Du fait de la professionnalisation, les armées doivent s’adapter à un turn over, ce qui nécessite une politique de gestion des ressources humaines reposant sur l’anticipation et la réactivité. Cette politique doit être adaptée aux besoins des hommes et au ministère. Par ailleurs, les contrats courts supposent que l’armée puisse encore être attractive pour attirer les jeunes recrues dont elle a besoin.

Nous le savons, l’un des défis en matière de ressources humaines tient autant au dépyramidage qu’à la fidélisation des engagés.

Alors, face aux difficultés inhérentes à la condition des soldats, face aux problèmes de gestion des soldes, qui, n’ayons pas peur de le dire, sont peu attractives par rapport à l’engagement, et, enfin, face à un certain manque de considération de la part de la société civile, il est à craindre que l’armée française ne peine à séduire.

Parallèlement, le moral de nos armées est en berne et la confiance vis-à-vis de leur institution s’étiole.

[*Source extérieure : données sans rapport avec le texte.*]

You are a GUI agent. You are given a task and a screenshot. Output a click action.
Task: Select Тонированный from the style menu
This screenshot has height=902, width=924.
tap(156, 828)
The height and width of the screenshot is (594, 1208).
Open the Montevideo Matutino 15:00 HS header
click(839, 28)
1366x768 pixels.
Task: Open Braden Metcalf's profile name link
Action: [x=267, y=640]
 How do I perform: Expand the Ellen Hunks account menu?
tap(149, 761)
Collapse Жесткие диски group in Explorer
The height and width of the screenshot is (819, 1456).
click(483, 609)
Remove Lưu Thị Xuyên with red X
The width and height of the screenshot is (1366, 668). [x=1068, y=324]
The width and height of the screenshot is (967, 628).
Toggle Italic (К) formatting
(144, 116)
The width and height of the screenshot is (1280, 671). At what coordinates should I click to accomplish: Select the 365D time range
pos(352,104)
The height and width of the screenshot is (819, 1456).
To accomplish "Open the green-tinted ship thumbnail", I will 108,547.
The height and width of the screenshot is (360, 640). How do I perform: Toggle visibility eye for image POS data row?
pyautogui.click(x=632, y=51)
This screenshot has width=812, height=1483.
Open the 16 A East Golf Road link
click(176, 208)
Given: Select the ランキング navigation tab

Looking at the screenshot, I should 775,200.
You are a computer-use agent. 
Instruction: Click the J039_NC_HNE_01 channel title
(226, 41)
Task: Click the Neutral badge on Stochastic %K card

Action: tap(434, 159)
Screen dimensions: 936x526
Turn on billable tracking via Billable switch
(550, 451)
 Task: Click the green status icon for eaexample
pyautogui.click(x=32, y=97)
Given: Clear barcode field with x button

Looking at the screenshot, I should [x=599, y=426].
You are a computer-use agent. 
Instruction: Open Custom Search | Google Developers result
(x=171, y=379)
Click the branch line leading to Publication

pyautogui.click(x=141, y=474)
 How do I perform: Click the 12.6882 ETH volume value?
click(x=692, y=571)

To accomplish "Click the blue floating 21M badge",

Nos soldats s’interrogent et doutent quelque peu de leur avenir.

M. Pêcheur, nouveau président du Haut comité d’évaluation de la condition militaire, se dit très préoccupé de l’incidence du rythme des réformes, qui ont eu des conséquences parfois brutales sur les vies personnelles des militaires.

Monsieur le ministre, un nouveau pilotage des ressources humaines sera développé à partir du mois de janvier prochain. Le programme 212 crée treize budgets opérationnels de programme qui seront confiés à des gestionnaires de personnel, lesquels disposeront des ressources dont ils ont besoin, d’un point de vue tant quantitatif que qualitatif.

Ce dispositif semble positif, mais au vu de l’échec du système Louvois, il importe de tirer les leçons des erreurs du passé et d’anticiper d’ores et déjà de potentielles failles qui déstabiliseraient encore plus les personnels. Par ailleurs, plutôt que de parler du système Louvois, il serait plus adapté de parler de « l’écosystème Louvois ». Ces ratés en séries témoignent en tout cas du retard de la modernisation du mécanisme de gestion de l’armée française.

Il n’est point de défense sans ressources humaines : ce principe est essentiel. Pourtant, la poursuite des suppressions de postes me semble inquiétante, voire incohérente face à l’augmentation du nombre d’OPEX, ce qui implique de nombreuses rotations et un maintien en condition opérationnelle des hommes et des matériels.

Je vous rappelle que, au mois de juillet 2012, un rapport de la commission des affaires étrangères, de la défense et des forces armées, adopté à l’unanimité, était intitulé : « Forces armées : peut-on encore réduire un format juste insuffisant ? » Monsieur le ministre, il est à croire que ce rapport ne vous a pas inspiré, ou alors peu …

Avant de conclure, mes chers collègues, je veux insister sur conditions de nos militaires en OPEX.

Certains retours d’expérience sont saisissants et alarmants. Au Mali, l’un des problèmes logistiques est celui de l’acheminement et du rationnement de l’eau pour nos soldats. Près de 200 militaires ont été victimes de coups de chaleur. Les fortes températures ont mis en évidence le fait que les fournitures et les équipements semblaient être de bien mauvaise facture. D’ailleurs, on le sait, avant chaque départ en OPEX, les soldats se fournissent dans les surplus spécialisés et payent avec leurs propres deniers leur paquetage.